Dieta forçada na necessidade. Uma perna de preá, um naco de carne seca, um pedaço de mortadela. Água de moringa, cadeira de tamborete, cama de varal, luz de candeeiro, uma porta caindo, uma janela entreaberta. E tudo quase sempre. O gato sumiu, o gato morreu, o gato desapareceu. O velho nunca mais viu o seu gato.
Ao entardecer caminhava até a pracinha da cidade. Tal rotina era a talvez a única coisa que lhe dava verdadeira satisfação na vida, pois sabia que ali encontraria uma juventude interessada em sua história, no seu conhecimento, nos seus casos de sol e lua. E chegava um depois outro, e assim o palavreado se prolongava até o sombreado da noite chegar.
Um dia deixou seu banco de praça para não mais retornar. Lua grande, lua bonita, uma imensidão tomando o negrume do céu sertanejo. Colocou um banquinho na frente de casa e se pôs a recorder os tempos idos. Nunca mais tinha feito isso, nunca tinha encontrado coragem para voltar o olhar mental para as felicidades de um dia.
Relembrou os tempos de fazenda e dinheiro muito, mas também as agonias do rebanho faminto; recordou fechando a porteira e tomando a Estrada; mas principalmente recordou de sua falecida esposa. Parecia vê-la ao lado, falando, sorrindo, chamando.
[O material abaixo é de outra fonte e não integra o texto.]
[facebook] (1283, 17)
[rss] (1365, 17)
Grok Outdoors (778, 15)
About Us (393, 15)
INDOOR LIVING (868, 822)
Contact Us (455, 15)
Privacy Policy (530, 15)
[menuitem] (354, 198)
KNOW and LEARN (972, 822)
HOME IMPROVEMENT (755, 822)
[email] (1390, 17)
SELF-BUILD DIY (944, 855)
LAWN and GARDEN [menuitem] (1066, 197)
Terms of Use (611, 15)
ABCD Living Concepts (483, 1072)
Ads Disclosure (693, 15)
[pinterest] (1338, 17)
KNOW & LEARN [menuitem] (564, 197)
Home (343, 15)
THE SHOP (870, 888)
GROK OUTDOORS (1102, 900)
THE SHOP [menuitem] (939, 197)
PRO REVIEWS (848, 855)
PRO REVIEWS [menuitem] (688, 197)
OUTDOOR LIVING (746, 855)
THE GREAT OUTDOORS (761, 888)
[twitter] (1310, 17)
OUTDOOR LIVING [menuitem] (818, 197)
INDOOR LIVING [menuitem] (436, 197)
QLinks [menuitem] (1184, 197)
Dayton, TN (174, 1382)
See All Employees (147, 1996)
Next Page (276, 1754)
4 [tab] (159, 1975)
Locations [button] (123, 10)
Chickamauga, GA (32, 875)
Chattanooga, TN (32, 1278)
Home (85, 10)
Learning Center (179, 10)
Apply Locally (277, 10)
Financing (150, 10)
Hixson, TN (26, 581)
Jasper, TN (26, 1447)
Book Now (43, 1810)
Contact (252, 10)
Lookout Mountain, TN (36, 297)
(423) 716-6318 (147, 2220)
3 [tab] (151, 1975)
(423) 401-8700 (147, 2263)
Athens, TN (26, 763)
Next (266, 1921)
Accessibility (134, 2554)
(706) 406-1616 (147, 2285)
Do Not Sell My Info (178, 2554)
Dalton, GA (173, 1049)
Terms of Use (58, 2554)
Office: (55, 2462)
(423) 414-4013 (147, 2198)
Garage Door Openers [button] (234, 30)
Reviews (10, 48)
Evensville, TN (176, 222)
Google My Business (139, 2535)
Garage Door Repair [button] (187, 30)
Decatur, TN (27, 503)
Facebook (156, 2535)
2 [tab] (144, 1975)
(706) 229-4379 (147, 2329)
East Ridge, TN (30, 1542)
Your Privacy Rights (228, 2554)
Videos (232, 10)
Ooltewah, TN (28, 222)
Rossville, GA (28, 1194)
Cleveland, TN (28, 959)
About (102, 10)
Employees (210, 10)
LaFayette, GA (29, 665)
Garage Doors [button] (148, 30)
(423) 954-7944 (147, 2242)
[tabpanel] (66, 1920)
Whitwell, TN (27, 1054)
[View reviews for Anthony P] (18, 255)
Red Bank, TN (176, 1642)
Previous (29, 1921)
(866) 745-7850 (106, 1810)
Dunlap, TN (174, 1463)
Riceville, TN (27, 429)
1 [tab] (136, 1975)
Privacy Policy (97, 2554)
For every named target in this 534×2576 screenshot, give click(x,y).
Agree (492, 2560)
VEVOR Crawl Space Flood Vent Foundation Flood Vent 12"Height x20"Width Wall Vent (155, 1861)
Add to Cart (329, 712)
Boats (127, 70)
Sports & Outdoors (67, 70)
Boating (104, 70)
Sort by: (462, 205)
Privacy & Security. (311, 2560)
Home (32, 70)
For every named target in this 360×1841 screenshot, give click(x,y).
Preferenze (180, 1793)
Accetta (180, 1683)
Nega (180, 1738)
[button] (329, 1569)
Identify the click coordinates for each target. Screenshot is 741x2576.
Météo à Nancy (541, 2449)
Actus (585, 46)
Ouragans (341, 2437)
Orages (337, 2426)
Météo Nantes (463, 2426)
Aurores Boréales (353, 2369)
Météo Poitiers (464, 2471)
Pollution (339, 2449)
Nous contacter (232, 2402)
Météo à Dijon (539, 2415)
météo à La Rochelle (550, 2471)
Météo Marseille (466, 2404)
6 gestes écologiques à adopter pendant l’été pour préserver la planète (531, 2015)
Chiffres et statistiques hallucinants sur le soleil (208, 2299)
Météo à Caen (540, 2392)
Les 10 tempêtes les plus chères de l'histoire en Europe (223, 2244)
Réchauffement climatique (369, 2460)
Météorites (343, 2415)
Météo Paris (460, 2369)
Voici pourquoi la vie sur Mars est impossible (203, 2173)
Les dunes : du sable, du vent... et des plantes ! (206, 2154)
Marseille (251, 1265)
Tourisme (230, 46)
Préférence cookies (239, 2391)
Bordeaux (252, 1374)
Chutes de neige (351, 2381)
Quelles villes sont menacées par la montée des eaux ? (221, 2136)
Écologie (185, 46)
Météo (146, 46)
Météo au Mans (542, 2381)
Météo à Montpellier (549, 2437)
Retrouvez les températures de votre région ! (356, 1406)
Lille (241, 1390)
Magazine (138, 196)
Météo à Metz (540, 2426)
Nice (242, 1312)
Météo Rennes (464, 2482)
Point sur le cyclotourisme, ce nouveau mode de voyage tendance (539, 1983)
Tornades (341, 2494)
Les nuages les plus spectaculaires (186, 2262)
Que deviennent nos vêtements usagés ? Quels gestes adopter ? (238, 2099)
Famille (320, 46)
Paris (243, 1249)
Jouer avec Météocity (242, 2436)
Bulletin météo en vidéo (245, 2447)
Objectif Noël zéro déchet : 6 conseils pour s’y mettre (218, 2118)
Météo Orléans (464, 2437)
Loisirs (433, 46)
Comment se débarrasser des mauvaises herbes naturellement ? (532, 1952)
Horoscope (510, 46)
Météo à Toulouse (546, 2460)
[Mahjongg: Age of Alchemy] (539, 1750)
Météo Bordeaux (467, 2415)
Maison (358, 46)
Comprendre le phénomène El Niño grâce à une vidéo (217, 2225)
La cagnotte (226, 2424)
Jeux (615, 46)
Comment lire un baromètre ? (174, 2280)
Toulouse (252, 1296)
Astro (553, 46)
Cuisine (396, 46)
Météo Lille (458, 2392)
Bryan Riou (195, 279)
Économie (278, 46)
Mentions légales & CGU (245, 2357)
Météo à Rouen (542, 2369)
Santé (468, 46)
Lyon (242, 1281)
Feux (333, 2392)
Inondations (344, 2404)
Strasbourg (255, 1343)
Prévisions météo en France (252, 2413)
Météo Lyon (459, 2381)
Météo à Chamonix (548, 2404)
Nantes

E sem querer falou sozinho e disse que já estava indo ao seu encontro.
O inconsciente falando a verdade, antecipando os fatos, pois assim que entrou e deitou na cama de varal sentiu uma presença estranha ao lado e uma força lhe minando a vida. E suspirou para a morte. Agora já olhava a estrada adiante e seguia em busca de sua amada esposa.
E lá em cima, num lugar que não sabia muito bem onde era, foi levado por uma estrada que logo reconheceu como aquela de seu antigo terreno, de sua propriedade. Reconheceu animais, plantas, a paisagem enfim. E uma surpresa ainda maior o aguardava.
De repente surgiu a sua casa, sua bela residência nos tempos de muitas posses. E viu sua falecida esposa saindo da porta e caminnhando em sua direção. Deu-lhe um forte abraço e disse que já o esperava. Ali viveriam eternamente, só os dois, possibilidade muito diferente do percurso da vida terrena.
Ele então perguntou se ali era o paraíso e ela simplesmente respondeu que não. Era apenas a eterna morada dos justos.